The plot alone is good enough to make this an above average episode, but the quality of the animation also shines. The characters are very well drawn compared to other Toei episodes, with well proportioned faces and detail in the bodies. There is also good use of perspective and variety in the choice of shots, including some dynamic close ups, naturalistic movement and animation intensive sequences such as the camera circling Megatron when he talks to Starscream by the electro-cell machine.

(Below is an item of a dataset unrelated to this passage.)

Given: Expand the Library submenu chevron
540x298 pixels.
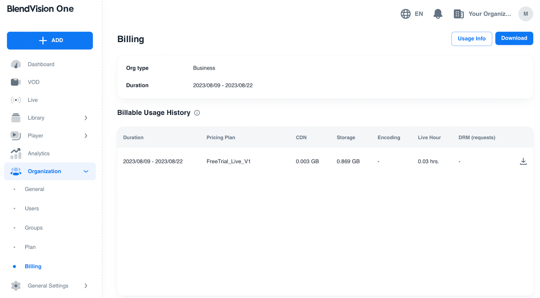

The two Decepticons also add to the fun with their ongoing bickering, and it’s hard to fault the script at all bar Cliffjumper’s initial irrational assertion that Mirage is lying, and then perhaps the odd way in which he apologises to him at the end - his claim that he may also have a hole in his head being a rather oblique way of admitting he was wrong. It does also seem a little anti-climactic that when the story reaches a point where Mirage is definitely acting against the Autobots (albeit under Bombshell’s control) there isn’t the big confrontation with the rest of the Autobots the episode seems to have been building to. Instead Cliffjumper punches Mirage unconscious and Ratchet then immediately finds the cerebro shell.
In all though, Traitor is a clever idea worked into an engaging story that pushes two of the lesser used Autobots and features the first return of the fan favourite Insecticons. Supported by superb animation and not one, but two knockdown fights between the two sides it’s certainly recommended viewing.
Traitor was a revelation for me. I've always been a fan of Mirage, but it made me a fan of Cliffjumper. Brilliant interaction and characterisation, so often lacking in many episodes. I only saw it last year for the first time. I'd started season two expecting Coneheads and '85 'bots, but got this instead. And I loved it.
I hate Autobot Spike though. Terrible episode. Scared the kids 'n'all.
I was the one who let you know, I was your sorry ever after, '84, '85. Give me new toys and I'll decide, but I'm really only after, '84, '85.
I think Autobot Spike was misjudged on the part of the writer. It was fitting a square peg in a round hole and in trying to steer a very adult idea into a kids cartoon it just went wrong.
Traitor was a surprise to me too, I hadn't looked in detail at Mirage before but the way he is handled in the different media is really interesting. His cartoon bio is definitely written for the purpose of using it for an episode plot, but then it shies away from going through with the idea of actually making him a traitor. Presumably because the symbol on the toy would still be Autobot so he couldn't change sides.